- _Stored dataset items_

--

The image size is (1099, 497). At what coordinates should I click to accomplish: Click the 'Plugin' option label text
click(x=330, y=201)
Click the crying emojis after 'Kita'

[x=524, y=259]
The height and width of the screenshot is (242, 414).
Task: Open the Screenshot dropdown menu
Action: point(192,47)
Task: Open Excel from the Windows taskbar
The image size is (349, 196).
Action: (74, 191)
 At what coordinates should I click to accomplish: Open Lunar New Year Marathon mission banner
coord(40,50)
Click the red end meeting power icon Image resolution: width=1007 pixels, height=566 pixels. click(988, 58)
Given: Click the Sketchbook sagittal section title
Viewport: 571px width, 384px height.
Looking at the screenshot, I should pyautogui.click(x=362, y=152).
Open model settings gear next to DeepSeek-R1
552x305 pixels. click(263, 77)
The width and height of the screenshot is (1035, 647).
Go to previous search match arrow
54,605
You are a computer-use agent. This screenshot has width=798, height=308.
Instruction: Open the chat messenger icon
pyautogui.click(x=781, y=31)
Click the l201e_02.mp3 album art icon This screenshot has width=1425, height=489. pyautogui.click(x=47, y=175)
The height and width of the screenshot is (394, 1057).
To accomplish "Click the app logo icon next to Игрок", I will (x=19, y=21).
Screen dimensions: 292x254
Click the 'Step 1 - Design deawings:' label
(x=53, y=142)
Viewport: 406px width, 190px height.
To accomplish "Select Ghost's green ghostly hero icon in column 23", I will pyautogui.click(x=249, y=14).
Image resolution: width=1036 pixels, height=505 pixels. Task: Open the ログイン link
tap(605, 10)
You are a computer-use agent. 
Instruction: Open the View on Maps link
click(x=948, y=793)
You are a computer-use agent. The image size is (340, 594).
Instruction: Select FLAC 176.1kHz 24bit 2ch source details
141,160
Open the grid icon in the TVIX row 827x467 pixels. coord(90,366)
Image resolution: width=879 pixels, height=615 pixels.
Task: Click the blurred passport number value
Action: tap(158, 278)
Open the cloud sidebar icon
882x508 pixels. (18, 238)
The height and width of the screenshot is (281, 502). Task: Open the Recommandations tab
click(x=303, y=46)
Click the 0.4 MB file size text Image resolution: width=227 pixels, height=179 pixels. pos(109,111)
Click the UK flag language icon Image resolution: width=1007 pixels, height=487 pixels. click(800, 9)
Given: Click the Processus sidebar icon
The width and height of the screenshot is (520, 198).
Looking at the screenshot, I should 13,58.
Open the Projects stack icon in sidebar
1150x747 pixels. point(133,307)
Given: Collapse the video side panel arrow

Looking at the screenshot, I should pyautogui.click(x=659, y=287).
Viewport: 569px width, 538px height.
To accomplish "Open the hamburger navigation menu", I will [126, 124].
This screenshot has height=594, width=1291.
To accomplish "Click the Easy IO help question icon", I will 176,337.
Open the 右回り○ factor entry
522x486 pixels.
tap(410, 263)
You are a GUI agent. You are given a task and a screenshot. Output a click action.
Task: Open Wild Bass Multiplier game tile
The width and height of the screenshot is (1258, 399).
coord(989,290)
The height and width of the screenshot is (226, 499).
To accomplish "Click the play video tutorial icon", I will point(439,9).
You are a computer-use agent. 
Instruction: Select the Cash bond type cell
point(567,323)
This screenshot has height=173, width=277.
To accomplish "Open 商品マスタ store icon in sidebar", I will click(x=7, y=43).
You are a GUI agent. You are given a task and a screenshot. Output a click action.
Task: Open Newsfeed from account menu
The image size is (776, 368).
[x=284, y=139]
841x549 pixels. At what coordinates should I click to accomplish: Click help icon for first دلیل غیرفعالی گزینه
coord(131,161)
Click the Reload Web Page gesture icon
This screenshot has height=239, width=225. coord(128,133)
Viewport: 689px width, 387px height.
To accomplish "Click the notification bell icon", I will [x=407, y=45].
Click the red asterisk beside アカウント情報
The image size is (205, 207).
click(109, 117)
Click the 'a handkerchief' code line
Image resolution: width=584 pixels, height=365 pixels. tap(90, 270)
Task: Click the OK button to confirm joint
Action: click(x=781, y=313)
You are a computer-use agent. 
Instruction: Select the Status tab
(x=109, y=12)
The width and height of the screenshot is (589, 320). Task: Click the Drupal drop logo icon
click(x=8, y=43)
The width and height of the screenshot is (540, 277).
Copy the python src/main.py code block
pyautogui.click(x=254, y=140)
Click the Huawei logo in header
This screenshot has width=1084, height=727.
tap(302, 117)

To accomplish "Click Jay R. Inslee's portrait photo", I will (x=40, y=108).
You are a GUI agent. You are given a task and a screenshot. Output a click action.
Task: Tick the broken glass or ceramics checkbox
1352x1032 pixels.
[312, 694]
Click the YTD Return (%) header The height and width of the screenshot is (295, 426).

--

- _About this exercise_
Line by line, restate the data exactly.

- _Exercise solution_
The image size is (1099, 497). At what coordinates should I click to accomplish: Click the 'Plugin' option label text
click(x=330, y=201)
Click the crying emojis after 'Kita'

[x=524, y=259]
The height and width of the screenshot is (242, 414).
Task: Open the Screenshot dropdown menu
Action: point(192,47)
Task: Open Excel from the Windows taskbar
The image size is (349, 196).
Action: (74, 191)
 At what coordinates should I click to accomplish: Open Lunar New Year Marathon mission banner
coord(40,50)
Click the red end meeting power icon Image resolution: width=1007 pixels, height=566 pixels. click(988, 58)
Given: Click the Sketchbook sagittal section title
Viewport: 571px width, 384px height.
Looking at the screenshot, I should pyautogui.click(x=362, y=152).
Open model settings gear next to DeepSeek-R1
552x305 pixels. click(263, 77)
The width and height of the screenshot is (1035, 647).
Go to previous search match arrow
54,605
You are a computer-use agent. This screenshot has width=798, height=308.
Instruction: Open the chat messenger icon
pyautogui.click(x=781, y=31)
Click the l201e_02.mp3 album art icon This screenshot has width=1425, height=489. pyautogui.click(x=47, y=175)
The height and width of the screenshot is (394, 1057).
To accomplish "Click the app logo icon next to Игрок", I will (x=19, y=21).
Screen dimensions: 292x254
Click the 'Step 1 - Design deawings:' label
(x=53, y=142)
Viewport: 406px width, 190px height.
To accomplish "Select Ghost's green ghostly hero icon in column 23", I will pyautogui.click(x=249, y=14).
Image resolution: width=1036 pixels, height=505 pixels. Task: Open the ログイン link
tap(605, 10)
You are a computer-use agent. 
Instruction: Open the View on Maps link
click(x=948, y=793)
You are a computer-use agent. The image size is (340, 594).
Instruction: Select FLAC 176.1kHz 24bit 2ch source details
141,160
Open the grid icon in the TVIX row 827x467 pixels. coord(90,366)
Image resolution: width=879 pixels, height=615 pixels.
Task: Click the blurred passport number value
Action: tap(158, 278)
Open the cloud sidebar icon
882x508 pixels. (18, 238)
The height and width of the screenshot is (281, 502). Task: Open the Recommandations tab
click(x=303, y=46)
Click the 0.4 MB file size text Image resolution: width=227 pixels, height=179 pixels. pos(109,111)
Click the UK flag language icon Image resolution: width=1007 pixels, height=487 pixels. click(800, 9)
Given: Click the Processus sidebar icon
The width and height of the screenshot is (520, 198).
Looking at the screenshot, I should 13,58.
Open the Projects stack icon in sidebar
1150x747 pixels. point(133,307)
Given: Collapse the video side panel arrow

Looking at the screenshot, I should pyautogui.click(x=659, y=287).
Viewport: 569px width, 538px height.
To accomplish "Open the hamburger navigation menu", I will [126, 124].
This screenshot has height=594, width=1291.
To accomplish "Click the Easy IO help question icon", I will 176,337.
Open the 右回り○ factor entry
522x486 pixels.
tap(410, 263)
You are a GUI agent. You are given a task and a screenshot. Output a click action.
Task: Open Wild Bass Multiplier game tile
The width and height of the screenshot is (1258, 399).
coord(989,290)
The height and width of the screenshot is (226, 499).
To accomplish "Click the play video tutorial icon", I will point(439,9).
You are a computer-use agent. 
Instruction: Select the Cash bond type cell
point(567,323)
This screenshot has height=173, width=277.
To accomplish "Open 商品マスタ store icon in sidebar", I will click(x=7, y=43).
You are a GUI agent. You are given a task and a screenshot. Output a click action.
Task: Open Newsfeed from account menu
The image size is (776, 368).
[x=284, y=139]
841x549 pixels. At what coordinates should I click to accomplish: Click help icon for first دلیل غیرفعالی گزینه
coord(131,161)
Click the Reload Web Page gesture icon
This screenshot has height=239, width=225. coord(128,133)
Viewport: 689px width, 387px height.
To accomplish "Click the notification bell icon", I will [x=407, y=45].
Click the red asterisk beside アカウント情報
The image size is (205, 207).
click(109, 117)
Click the 'a handkerchief' code line
Image resolution: width=584 pixels, height=365 pixels. tap(90, 270)
Task: Click the OK button to confirm joint
Action: click(x=781, y=313)
You are a computer-use agent. 
Instruction: Select the Status tab
(x=109, y=12)
The width and height of the screenshot is (589, 320). Task: Click the Drupal drop logo icon
click(x=8, y=43)
The width and height of the screenshot is (540, 277).
Copy the python src/main.py code block
pyautogui.click(x=254, y=140)
Click the Huawei logo in header
This screenshot has width=1084, height=727.
tap(302, 117)

To accomplish "Click Jay R. Inslee's portrait photo", I will (x=40, y=108).
You are a GUI agent. You are given a task and a screenshot. Output a click action.
Task: Tick the broken glass or ceramics checkbox
1352x1032 pixels.
[312, 694]
Click the YTD Return (%) header The height and width of the screenshot is (295, 426).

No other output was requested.